-- start DATASET EXTRACT --

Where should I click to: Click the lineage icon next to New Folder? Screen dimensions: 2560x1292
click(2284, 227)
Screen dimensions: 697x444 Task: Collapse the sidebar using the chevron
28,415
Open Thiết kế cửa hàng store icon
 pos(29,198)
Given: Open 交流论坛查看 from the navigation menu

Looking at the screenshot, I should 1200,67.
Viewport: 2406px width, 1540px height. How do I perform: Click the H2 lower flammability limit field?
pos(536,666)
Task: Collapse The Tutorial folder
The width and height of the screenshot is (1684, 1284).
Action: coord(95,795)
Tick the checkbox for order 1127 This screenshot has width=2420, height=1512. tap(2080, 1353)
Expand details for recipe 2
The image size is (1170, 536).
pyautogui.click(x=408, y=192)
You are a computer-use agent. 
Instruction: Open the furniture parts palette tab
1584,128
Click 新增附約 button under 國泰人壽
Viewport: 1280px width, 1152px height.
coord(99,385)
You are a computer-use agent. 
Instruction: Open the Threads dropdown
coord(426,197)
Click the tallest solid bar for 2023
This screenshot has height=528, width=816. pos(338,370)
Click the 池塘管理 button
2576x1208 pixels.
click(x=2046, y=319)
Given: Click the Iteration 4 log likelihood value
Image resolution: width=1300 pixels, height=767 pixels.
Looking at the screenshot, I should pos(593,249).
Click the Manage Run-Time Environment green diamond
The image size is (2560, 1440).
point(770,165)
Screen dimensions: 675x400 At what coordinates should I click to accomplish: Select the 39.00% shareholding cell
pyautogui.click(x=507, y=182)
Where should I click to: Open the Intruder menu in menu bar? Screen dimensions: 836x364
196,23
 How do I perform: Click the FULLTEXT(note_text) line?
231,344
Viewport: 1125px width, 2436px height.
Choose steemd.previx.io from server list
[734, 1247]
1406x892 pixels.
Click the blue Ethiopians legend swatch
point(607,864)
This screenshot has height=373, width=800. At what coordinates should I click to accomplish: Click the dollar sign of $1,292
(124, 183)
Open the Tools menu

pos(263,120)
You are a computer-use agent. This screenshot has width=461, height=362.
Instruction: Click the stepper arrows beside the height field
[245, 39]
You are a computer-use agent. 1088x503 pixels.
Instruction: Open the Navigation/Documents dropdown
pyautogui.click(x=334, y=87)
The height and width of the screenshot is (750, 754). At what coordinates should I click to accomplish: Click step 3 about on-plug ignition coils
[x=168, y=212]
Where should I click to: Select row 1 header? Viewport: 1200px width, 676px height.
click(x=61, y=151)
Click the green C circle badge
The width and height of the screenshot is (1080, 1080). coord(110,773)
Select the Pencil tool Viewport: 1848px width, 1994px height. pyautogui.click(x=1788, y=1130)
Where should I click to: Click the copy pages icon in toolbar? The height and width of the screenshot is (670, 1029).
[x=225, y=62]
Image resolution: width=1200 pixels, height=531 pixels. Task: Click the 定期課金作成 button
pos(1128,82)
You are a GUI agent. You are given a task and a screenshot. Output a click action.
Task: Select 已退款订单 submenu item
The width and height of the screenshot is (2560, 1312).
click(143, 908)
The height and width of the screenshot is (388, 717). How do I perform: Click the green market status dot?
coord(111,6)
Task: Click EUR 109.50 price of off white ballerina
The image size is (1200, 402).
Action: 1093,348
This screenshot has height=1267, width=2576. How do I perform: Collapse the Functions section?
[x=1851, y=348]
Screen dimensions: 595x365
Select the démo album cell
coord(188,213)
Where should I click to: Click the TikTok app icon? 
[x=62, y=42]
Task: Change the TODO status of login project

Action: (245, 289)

-- end DATASET EXTRACT --

* EXERCISE *
Write out all of the data above line for line, keeping every character unchanged.

* REPLY *
Where should I click to: Click the lineage icon next to New Folder? Screen dimensions: 2560x1292
click(2284, 227)
Screen dimensions: 697x444 Task: Collapse the sidebar using the chevron
28,415
Open Thiết kế cửa hàng store icon
 pos(29,198)
Given: Open 交流论坛查看 from the navigation menu

Looking at the screenshot, I should 1200,67.
Viewport: 2406px width, 1540px height. How do I perform: Click the H2 lower flammability limit field?
pos(536,666)
Task: Collapse The Tutorial folder
The width and height of the screenshot is (1684, 1284).
Action: coord(95,795)
Tick the checkbox for order 1127 This screenshot has width=2420, height=1512. tap(2080, 1353)
Expand details for recipe 2
The image size is (1170, 536).
pyautogui.click(x=408, y=192)
You are a computer-use agent. 
Instruction: Open the furniture parts palette tab
1584,128
Click 新增附約 button under 國泰人壽
Viewport: 1280px width, 1152px height.
coord(99,385)
You are a computer-use agent. 
Instruction: Open the Threads dropdown
coord(426,197)
Click the tallest solid bar for 2023
This screenshot has height=528, width=816. pos(338,370)
Click the 池塘管理 button
2576x1208 pixels.
click(x=2046, y=319)
Given: Click the Iteration 4 log likelihood value
Image resolution: width=1300 pixels, height=767 pixels.
Looking at the screenshot, I should pos(593,249).
Click the Manage Run-Time Environment green diamond
The image size is (2560, 1440).
point(770,165)
Screen dimensions: 675x400 At what coordinates should I click to accomplish: Select the 39.00% shareholding cell
pyautogui.click(x=507, y=182)
Where should I click to: Open the Intruder menu in menu bar? Screen dimensions: 836x364
196,23
 How do I perform: Click the FULLTEXT(note_text) line?
231,344
Viewport: 1125px width, 2436px height.
Choose steemd.previx.io from server list
[734, 1247]
1406x892 pixels.
Click the blue Ethiopians legend swatch
point(607,864)
This screenshot has height=373, width=800. At what coordinates should I click to accomplish: Click the dollar sign of $1,292
(124, 183)
Open the Tools menu

pos(263,120)
You are a computer-use agent. This screenshot has width=461, height=362.
Instruction: Click the stepper arrows beside the height field
[245, 39]
You are a computer-use agent. 1088x503 pixels.
Instruction: Open the Navigation/Documents dropdown
pyautogui.click(x=334, y=87)
The height and width of the screenshot is (750, 754). At what coordinates should I click to accomplish: Click step 3 about on-plug ignition coils
[x=168, y=212]
Where should I click to: Select row 1 header? Viewport: 1200px width, 676px height.
click(x=61, y=151)
Click the green C circle badge
The width and height of the screenshot is (1080, 1080). coord(110,773)
Select the Pencil tool Viewport: 1848px width, 1994px height. pyautogui.click(x=1788, y=1130)
Where should I click to: Click the copy pages icon in toolbar? The height and width of the screenshot is (670, 1029).
[x=225, y=62]
Image resolution: width=1200 pixels, height=531 pixels. Task: Click the 定期課金作成 button
pos(1128,82)
You are a GUI agent. You are given a task and a screenshot. Output a click action.
Task: Select 已退款订单 submenu item
The width and height of the screenshot is (2560, 1312).
click(143, 908)
The height and width of the screenshot is (388, 717). How do I perform: Click the green market status dot?
coord(111,6)
Task: Click EUR 109.50 price of off white ballerina
The image size is (1200, 402).
Action: 1093,348
This screenshot has height=1267, width=2576. How do I perform: Collapse the Functions section?
[x=1851, y=348]
Screen dimensions: 595x365
Select the démo album cell
coord(188,213)
Where should I click to: Click the TikTok app icon? 
[x=62, y=42]
Task: Change the TODO status of login project

Action: (245, 289)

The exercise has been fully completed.